4. Figure 3 is highly preliminary. The entirety of Figure 3 is a correlation plot between EMT score and polarity score for microtubule-related transcripts. The authors state:

"The graph showed an overall negative trend, which means that many genes were positively correlated with an EMT in HME were instead negatively correlated with epithelial polarity of TNBCs (Figure 3). This was expected and confirmed that the progression along EMT is associated with a loss of epithelial polarity."

No statistical analysis is presented, no correlation scores and indication of robustness is provided. It is unclear how this provides any mechanistic insight. The authors themselves state that this association is expected.

Moreover, the authors state "Interestingly, three plakins, namely epiplakin (EPPK1), desmoplakin (DSP) and periplakin (PPL) all appeared as clear outliers (Figure 3)."

How is an outlier defined & why is this clear? Is the association of these key cell-adhesion molecules with an epithelial cell state novel or known?

1. Figure 4. The authors perform siRNA-mediated depletion of Desmoplakin, Epiplakin and Periplakin in MCF10A cells. The authors report, "Interestingly, knocked-down cells in culture displayed abnormal shapes, being more elongated and less cohesive (Figure 4C)."

No quantitation of such changes are provided. Moreover, cells with KD appeared to be at lower density. Can the authors exclude that these are not merely density-dependent effects.

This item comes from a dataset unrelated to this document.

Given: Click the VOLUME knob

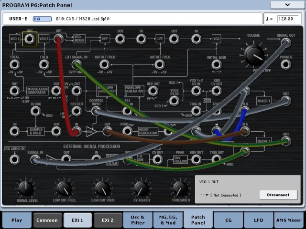Looking at the screenshot, I should (254, 56).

1. Throughout the work, the polarity index is reported from plakin depletion conditions with data from a reported 3 independent experiments seemingly pooled (no indication of graph of which independent experiment each data point comes from). Is the statistical analysis performed (missing in Fig 4E, present in Fig 5A-C, S2, S3) from pooled data? If so, this is in appropriate and should be from the averages of independent experiments, to understand batch effects. If not from pooled data, please alter graphs to display this appropriately.

2. Figure 5A. It is unclear how F-actin is measure in the images. Is F-actin labelling a truly representative proxy for junction length?

3. Fig 5C. Why are images of vimentin now provided not on micropatterns? The labelling of vimentin in siPeriplakin cells does not look appropriately controlled for by the other cell conditions. siPeriplakin is clearly at the edge of a colon, whereas this is not clear whether an appropriate region is labelled in the other conditions.

Significance

In the literature, there is a rich understanding of the molecular mechanisms of the cross-talk between cell-cell junctions, cell polarity complexes, and the organisation of the cytoskeleton. The authors are applauded for efforts to investigate whether there are common transcriptional downregulations of microtubule-related proteins that could potentially be key regulators of cellular polarisation. It is unfortunate that the work, as presented, is a series of modest observations, often the insight of which is overstated. Despite the analysis of plakins as a potential regulators of centrosome positioning between cell doublets, there is no mechanistic insight into a) how these plakins contribute to centrosome alignment asymmetry, or b) whether this is any way has an effect on true epithelial polarisation (beyond potential doublets on a micropattern). If significant development of mechanistic insight was added (requiring extensive additional experimentation, expected: 1-2 years of work), then the manuscript might be of interest to the cell biology community.